■ **Supplied material**:
------------

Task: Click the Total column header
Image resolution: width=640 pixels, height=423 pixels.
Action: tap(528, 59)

------------

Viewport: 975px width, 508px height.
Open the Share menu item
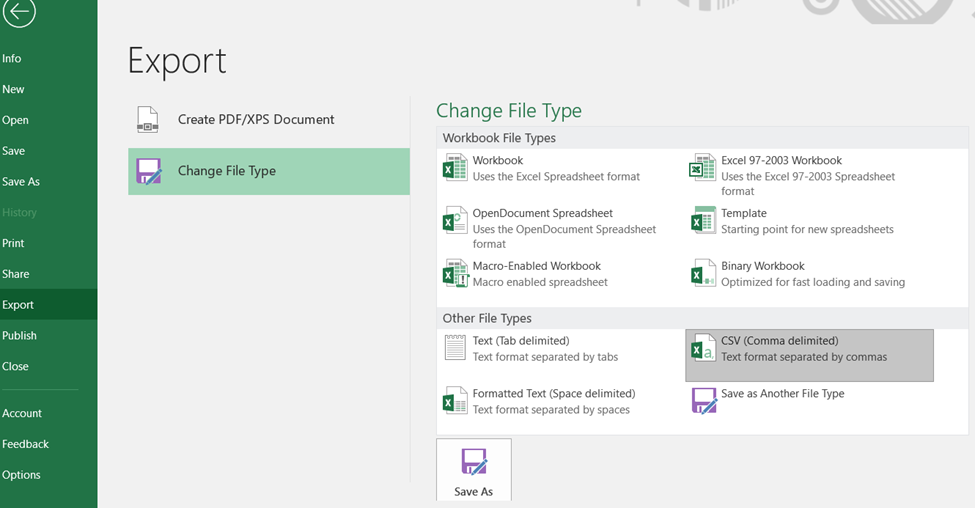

------------

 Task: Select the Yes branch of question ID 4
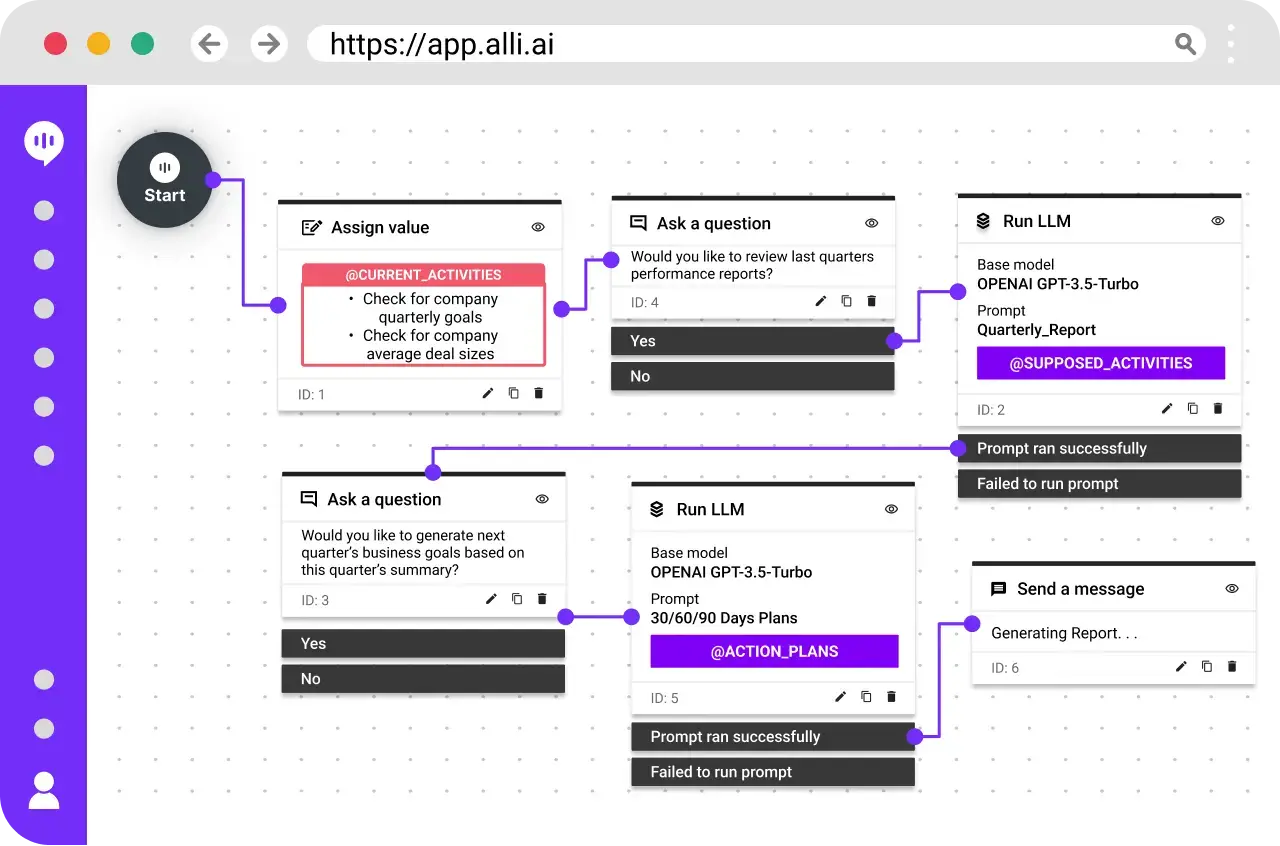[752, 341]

------------

■ **Description of the task**:
Copy the lines of the data above exactly as written, beginning with the line containing "Viewport: 975px width, 508px height." and ending with the line containing "Open the Share menu item", and leave out all other lines.

■ **Exercise output**:
Viewport: 975px width, 508px height.
Open the Share menu item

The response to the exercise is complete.